* Work task *
Print, word for word, the line containing "The width and" and all lines beneath it to the end of the entries below. Pictures do not belong in the copy.

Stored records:
******************************
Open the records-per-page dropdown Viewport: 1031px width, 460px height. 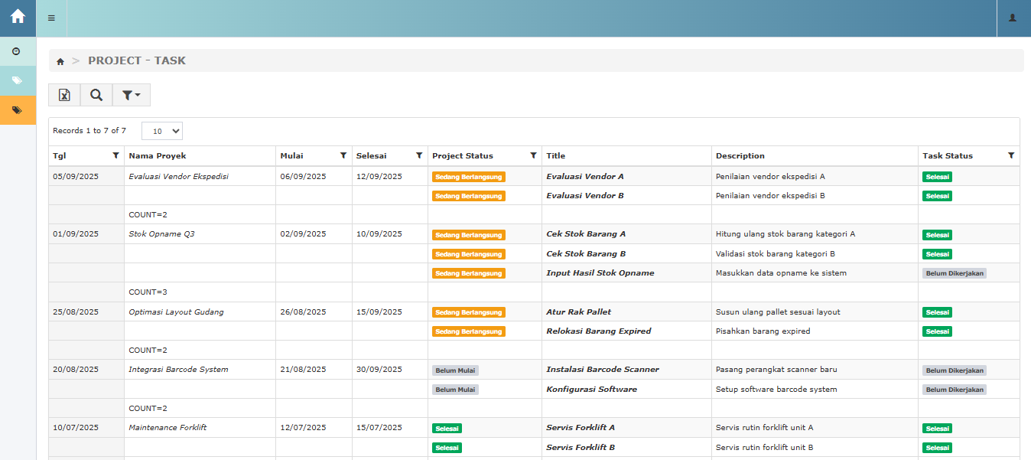point(162,131)
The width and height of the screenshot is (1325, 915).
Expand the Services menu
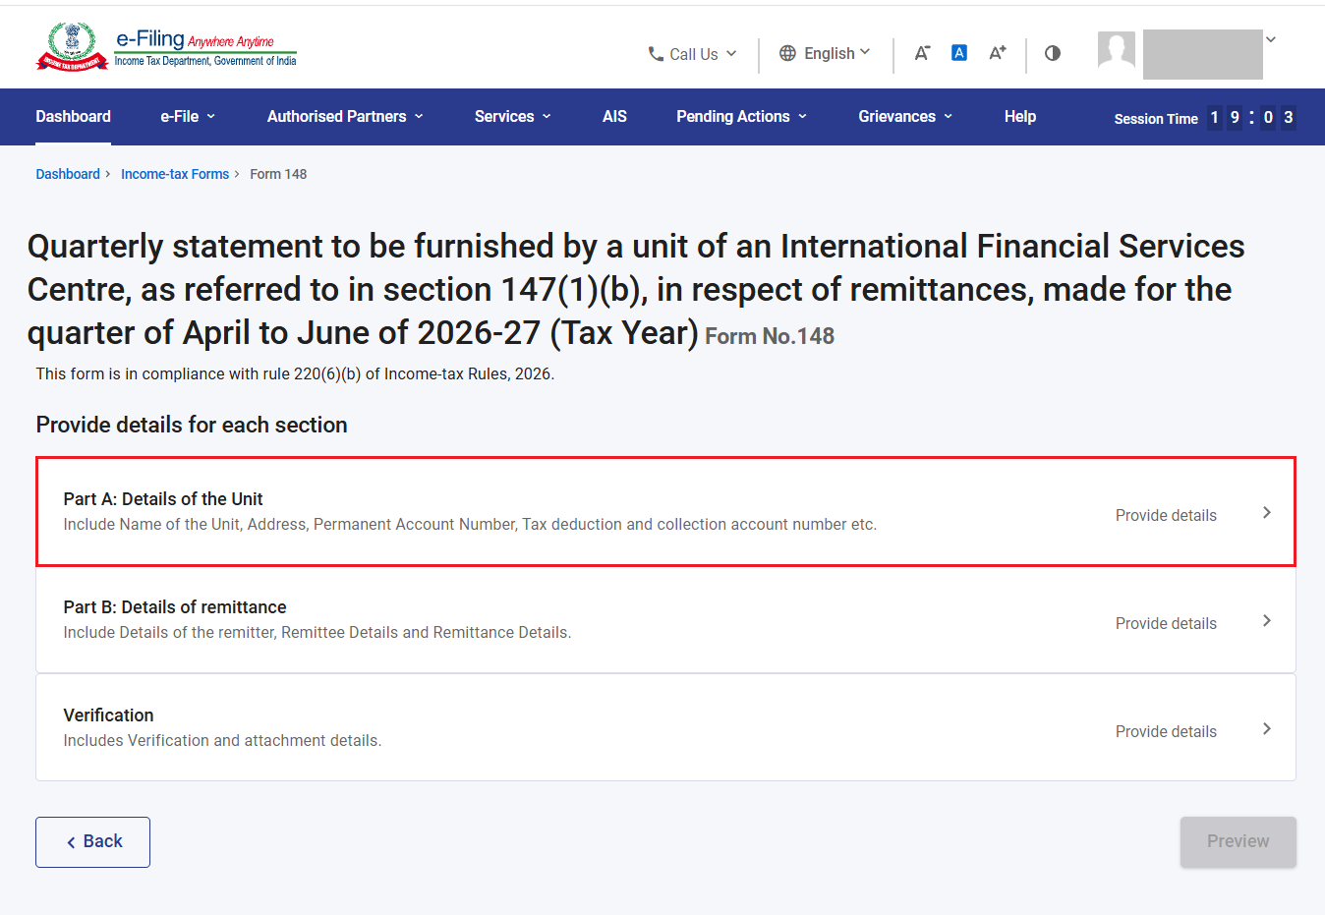[512, 116]
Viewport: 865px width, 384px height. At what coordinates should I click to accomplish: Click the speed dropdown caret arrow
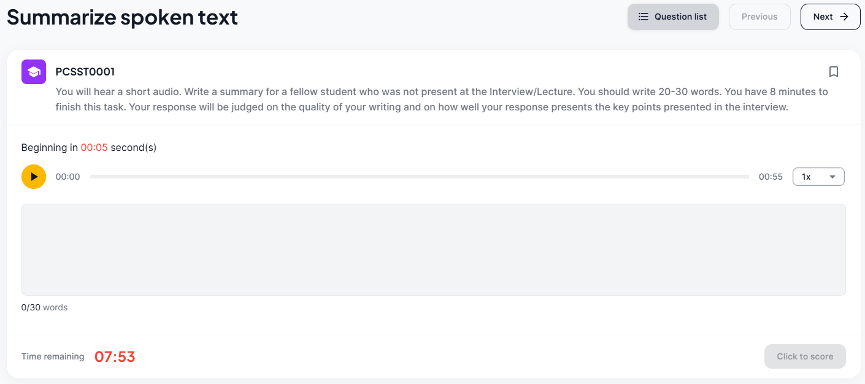pos(832,177)
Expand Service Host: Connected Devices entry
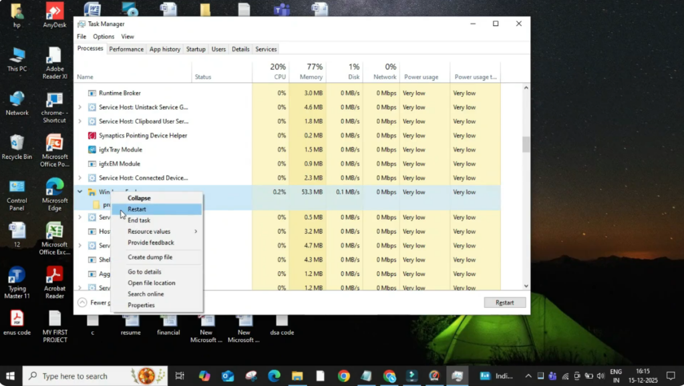 pos(80,178)
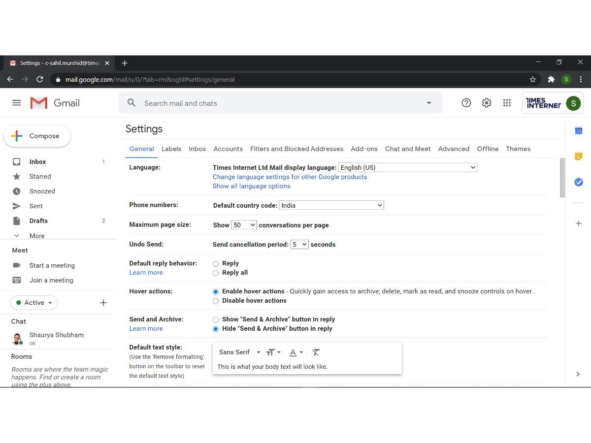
******************************
* Your solution *
The width and height of the screenshot is (1325, 915).
Expand the Services menu
[512, 116]
Viewport: 865px width, 384px height. At what coordinates should I click to accomplish: Click the speed dropdown caret arrow
pos(832,177)
Expand Service Host: Connected Devices entry
 pos(80,178)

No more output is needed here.